Curled in a cozy nook off the path in a tunnel wall, you held staid and supine. You fasted and slept for days. We sisters took turns pestering for answers, but you explained nothing. Even when I visited you apart from the factory hours and alone from the queen's cohorts, you would not divulge your new demeanor. Whatever epiphany spurred your reticence remained a mystery to your sisters. Behind black and chitin-curtained eyes, you safely stowed your secret. I told you how your silence served no purpose unless the hive understood your vow, my stubborn sister.

As we passed you on work days, some of the snider sisters passed judgments, threatening your expulsion, your excommunication, your execution. Unprovoked by these insults, you remained in that cozy nook, idle and aloof. They had been right, and I could not defend how you abstained from our very livelihood which sheltered and nurtured you so. Dismissive of you, we continued with our labors.

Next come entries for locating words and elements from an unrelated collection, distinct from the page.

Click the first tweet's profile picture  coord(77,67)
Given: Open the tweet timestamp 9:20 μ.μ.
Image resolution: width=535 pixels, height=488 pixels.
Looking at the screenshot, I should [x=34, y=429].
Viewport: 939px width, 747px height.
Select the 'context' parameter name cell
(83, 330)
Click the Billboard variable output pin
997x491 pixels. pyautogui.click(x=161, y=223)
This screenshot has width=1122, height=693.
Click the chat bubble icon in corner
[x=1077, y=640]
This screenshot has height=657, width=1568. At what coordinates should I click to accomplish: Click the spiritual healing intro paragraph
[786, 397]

Your scandalous return did not rile the older sisters. They had seen many sisters come and go. Departing the hive changes each lady incurably, they noted; Some joked with uncertainty whether it was something to cure at all. They brewed their stagnant wisdom from complacent homesteadiness. And they promised that one day I, should I never defect, may drink their bland ambrosia too.

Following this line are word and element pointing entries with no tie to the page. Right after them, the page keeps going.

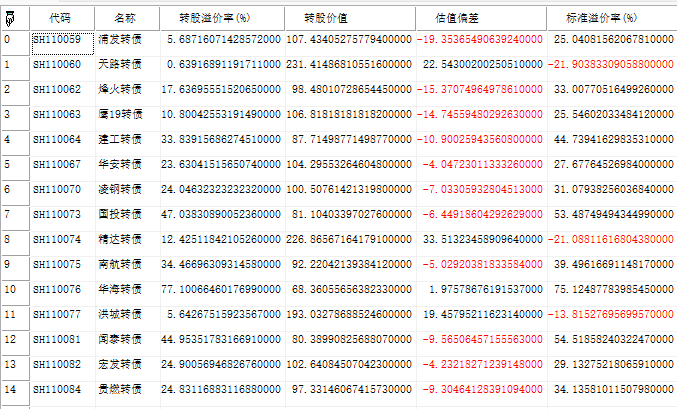Sort by 转股溢价率(%) column header
Image resolution: width=677 pixels, height=409 pixels.
[x=214, y=18]
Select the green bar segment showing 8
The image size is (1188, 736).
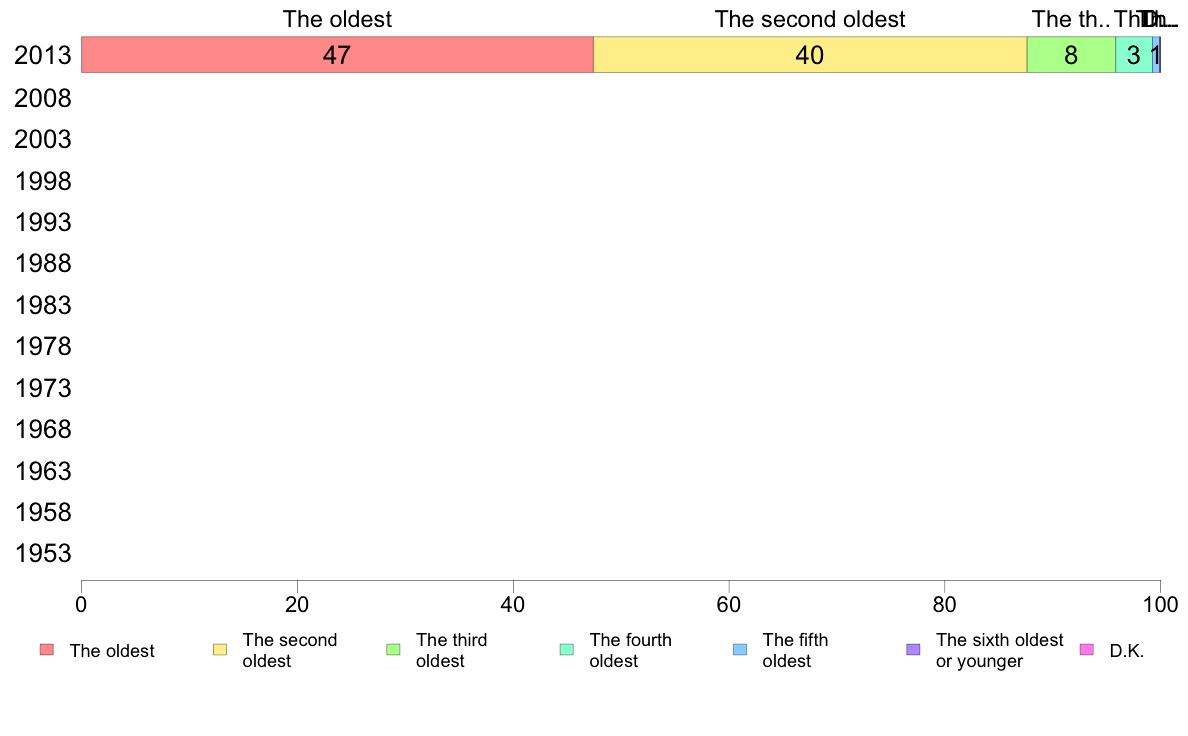click(x=1071, y=55)
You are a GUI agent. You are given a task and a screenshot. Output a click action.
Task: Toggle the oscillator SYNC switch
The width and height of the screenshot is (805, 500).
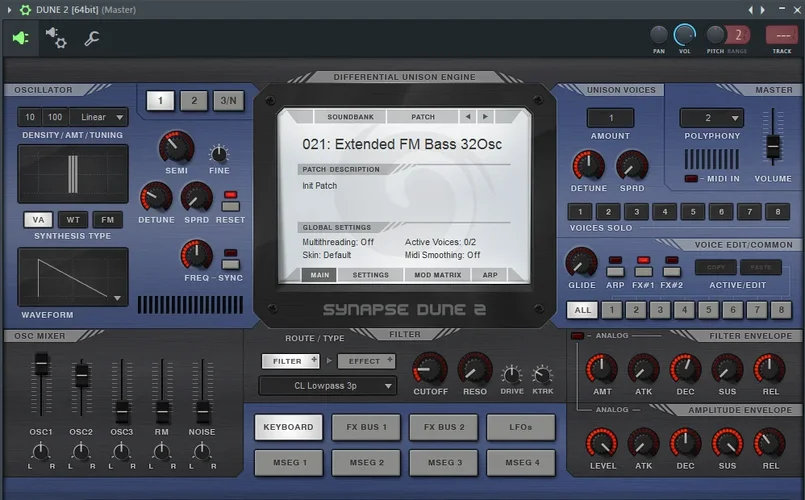(230, 263)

Shifting through grass chaff for seeds, a sister in my platoon described how she found you.
She found you deep within the manor as she searched for honey. You were in a deplorable state: not working, not moving, not eating; incapacitated, dried and dessicated; an empty husk like the chaff we tread on. She carried you from the pantry, down the cupboards, out of the kitchen, under the window jamb, through the garden, back to our formicary. She could have returned with gobs of honey, but instead we regained you and your ingratitude.

No matter how we wish vitality upon your thorax, my stubborn sister, you refuse it. No matter how we set morsels in your mandibles, my stubborn sister, you release it. You show no remorse as you let it all spill to waste.

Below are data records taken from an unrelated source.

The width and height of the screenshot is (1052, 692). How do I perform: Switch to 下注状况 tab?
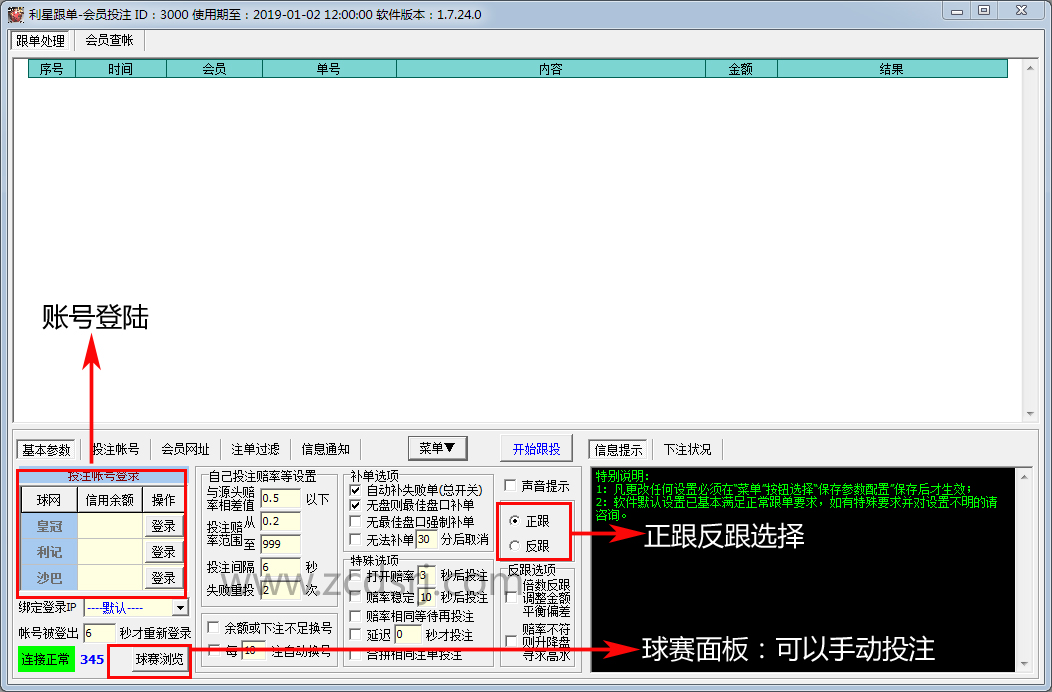point(688,449)
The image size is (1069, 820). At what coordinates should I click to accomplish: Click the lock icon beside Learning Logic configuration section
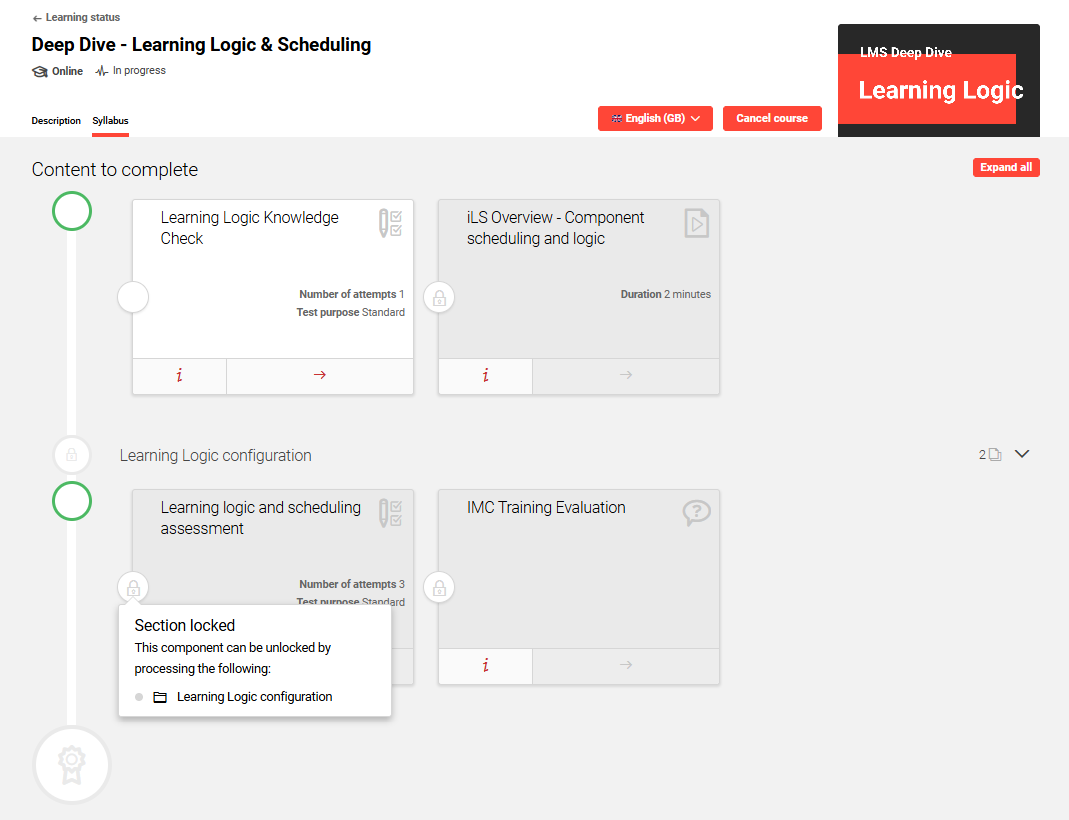71,454
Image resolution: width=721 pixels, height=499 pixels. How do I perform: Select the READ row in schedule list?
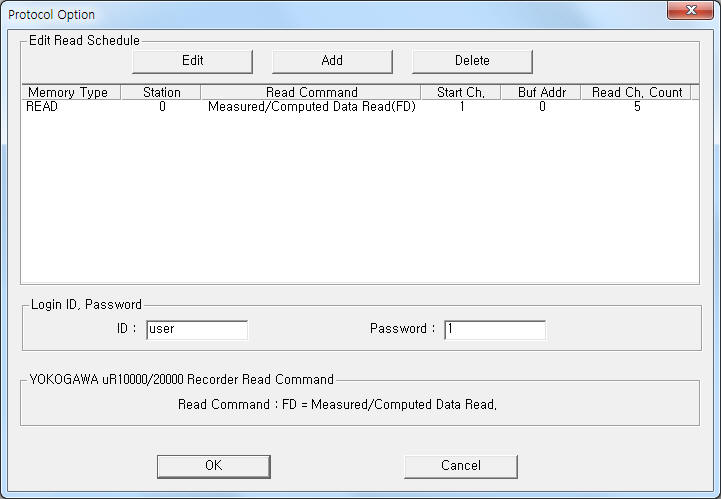click(x=43, y=107)

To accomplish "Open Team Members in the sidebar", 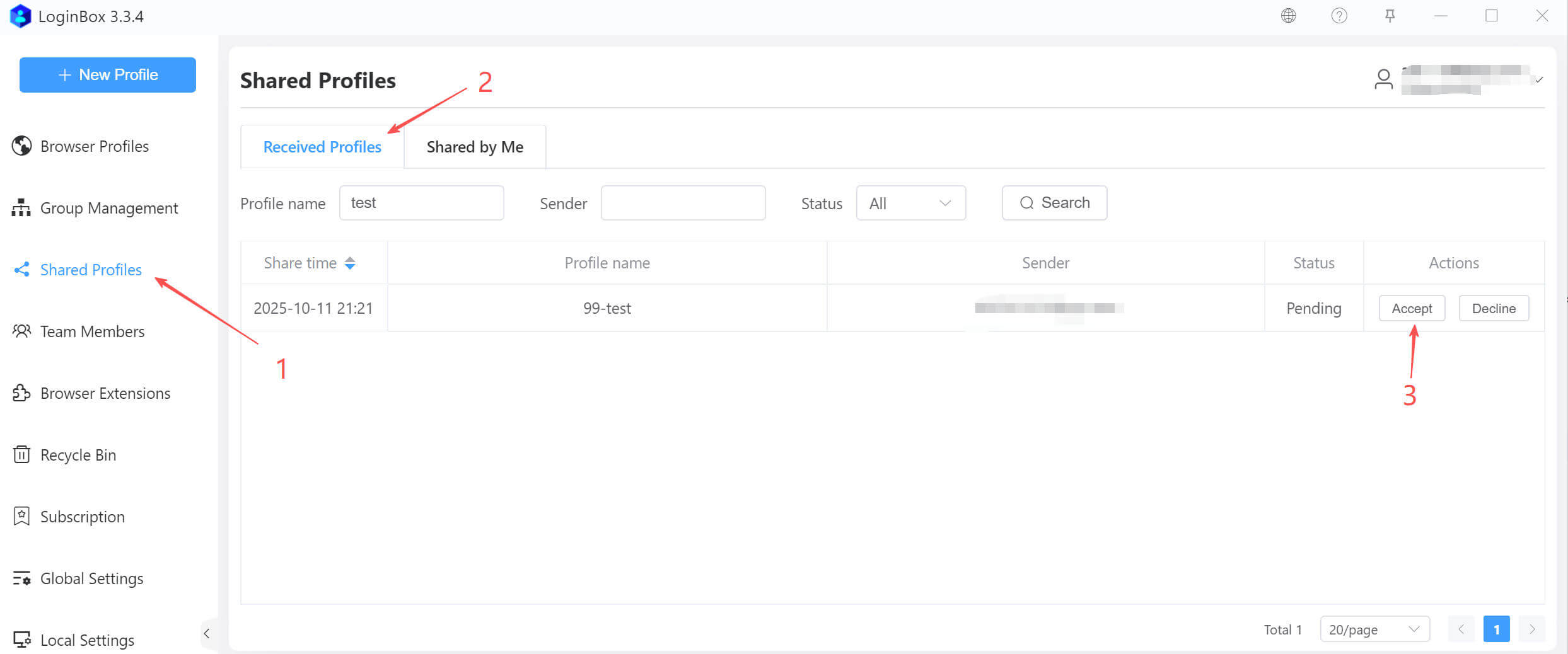I will [x=92, y=331].
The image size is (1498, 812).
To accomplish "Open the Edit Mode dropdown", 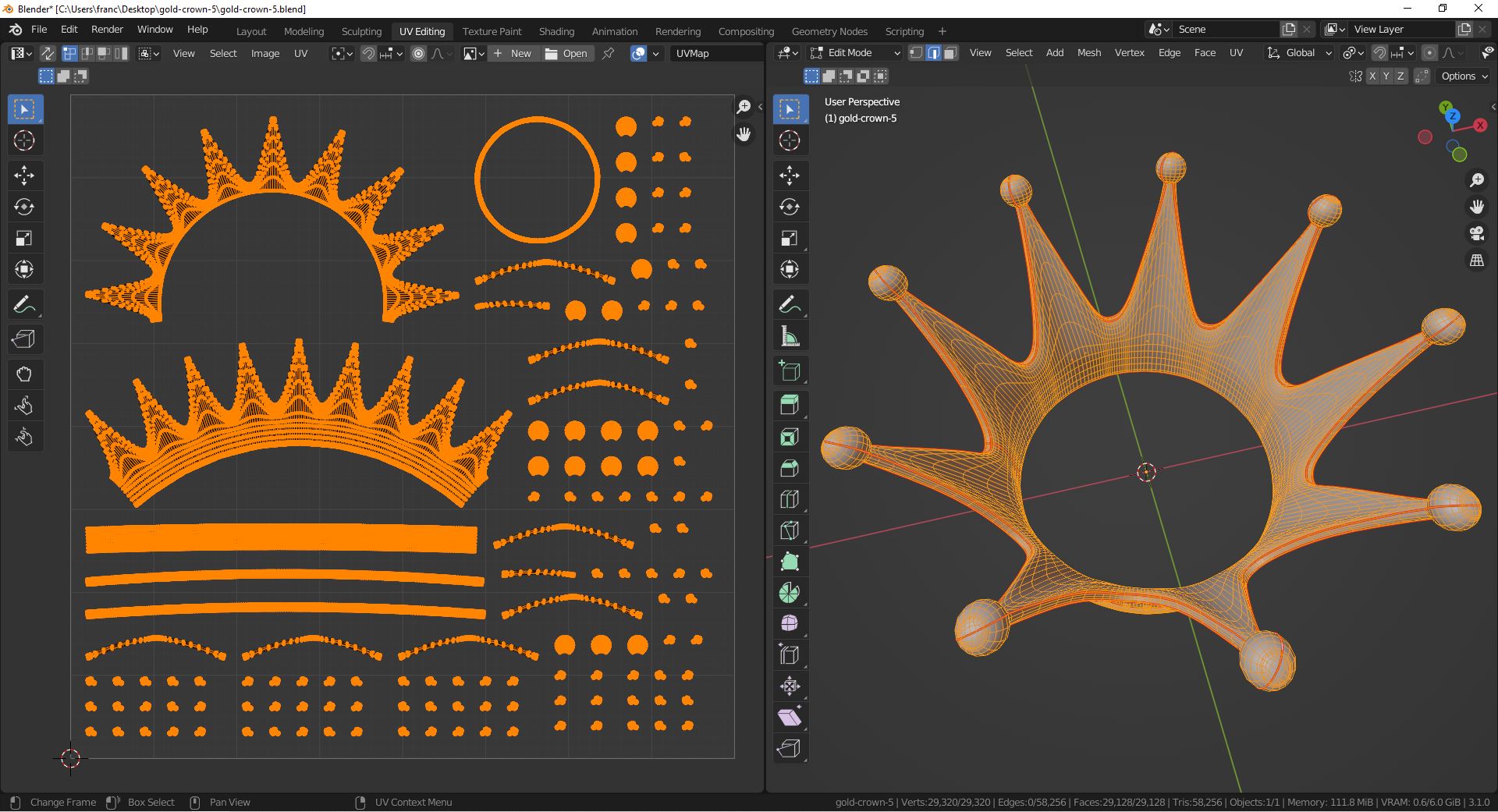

All ants must bring fertility to the colony, actively or passively. Looking to gain favor, the younger sisters enacted the royal punishment. They buried you into the food store to compost, and you did not resist. Only the antly would struggle against such lethargy. Some of the older sisters attended your burial, recounting among themselves all the times they'd each seen this ceremony, tallying their sadness by means of morbid arithmetic. The hive lost a sister.

I recalled how the nursery raised all of us sisters in the same manner. The matrons diverted all the nymphs with the same fables honey-lakes effervescing deep in the manor. The legends made exclusive promises with you and not with me. The colonial life satisfied me, but you looked afar for peach preserves and candied pecans.

Weeks later, my daily duties determined me to feed your lifeless body to our nymphs in the nursery.

Now I am an older sister, brimming with stagnant wisdom. All the nymphs I raised on legends of honey-lakes have grown. I see you have returned, reborn among the young. I show you which door jamb allows your entrance to the splendors of the manor.